A bill advancing through the Kansas Legislature would amend existing regulatory law and give the Kansas Corporation Commission (KCC) explicit authority over hydraulic fracturing (fracking).
According to the text of HB 2526, it would empower the KCC to “promulgate rules and regulations necessary for the supervision and disclosure of any well on which a hydraulic fracturing treatment is performed.”
Under current state law, the KCC has the power to regulate the location, design, construction and operation of any oil and gas well in the state. The agency also monitors water quality and handles abandoned wells.
HB 2526 was introduced in the state House of Representatives on Jan. 25. The bill passed the muster of the House Committee on Energy and Utilities on Feb. 6 and the House Committee of the Whole on Feb. 14. The next day the bill passed the House, 124-0 and was introduced in the Senate.
The Senate Committee on Utilities held a hearing on HB 2526 on Tuesday. Edward Cross, president of the Kansas Independent Oil and Gas Association (KIOGA), was one of the bill’s supporters to testify before the committee.
“The industry supports this bill,” Cross told NGI’s Shale Daily, adding that the KCC would regulate fracking better than the U.S. Department of Environmental Protection (EPA). “One of the reasons we support this bill is to keep it at the state level.

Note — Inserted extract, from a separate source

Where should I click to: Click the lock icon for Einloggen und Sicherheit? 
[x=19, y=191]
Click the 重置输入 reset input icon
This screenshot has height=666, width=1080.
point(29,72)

The regulators live and work here and have every incentive to want to protect the environment as well as the groundwater and drinking water. They’re able to regulate the Kansas industry best.”
Environmental groups are also supporting HB 2526.
“Our organization fully supports our state regulatory agencies to take care of our natural resources and protect the health of the people,” Kansas Sierra Club spokesman Zack Pistora, who also testified before the Senate committee, told NGI’s Shale Daily. “We’re on the same side as the oil and gas industry in supporting this bill. We need to make sure that they have the best business practices, and they need our opinion on best environmental practices, too.”
According to KCC data, 250 horizontal wells were drilled in the state during the current fiscal year (FY), 2011-2012. That’s a nearly eleven-fold increase from the 23 horizontal wells drilled during FY2010-2011, and more than 31 times the eight wells drilled during FY2009-10, the first year horizontal wells were drilled in Kansas’ southern tier.
Kansas Gov. Sam Brownback recommended that the KCC be allocated about $21.2 million for the 2013 fiscal year (FY), which begins July 1, including $519,977 for the inspection and regulation of fracking wells. But the total represents about a 41% decrease from the $36 million the agency received during FY2012.
KCC spokesperson Bethany Runyon told NGI’s Shale Daily the agency currently has 41 full-time field agents for oil and gas wells in the state. “We have a request before the legislature this session for an additional six field agents,” Runyon said. “This request was made due to the increased drilling activity that is anticipated in the south central part of the state.”
When the KCC put its budget request for FY2013 together last September, it reported to state budget officials that horizontal drilling projects were continuing to move northward, some as far as McPherson County.
“Most of the oil and gas companies involved in this play have related to staff that they have leased many [hundreds of thousands] of acres for the purpose of horizontal drilling,” the KCC said. “Most lease terms range from one to three years. Consequently, the same companies are making arrangements to bring [an additional] 15 to 25 drilling rigs into the state in order to drill on these leases before [they] expire. Current staffing resources cannot adequately and timely perform necessary field inspections with this increased level of activity.”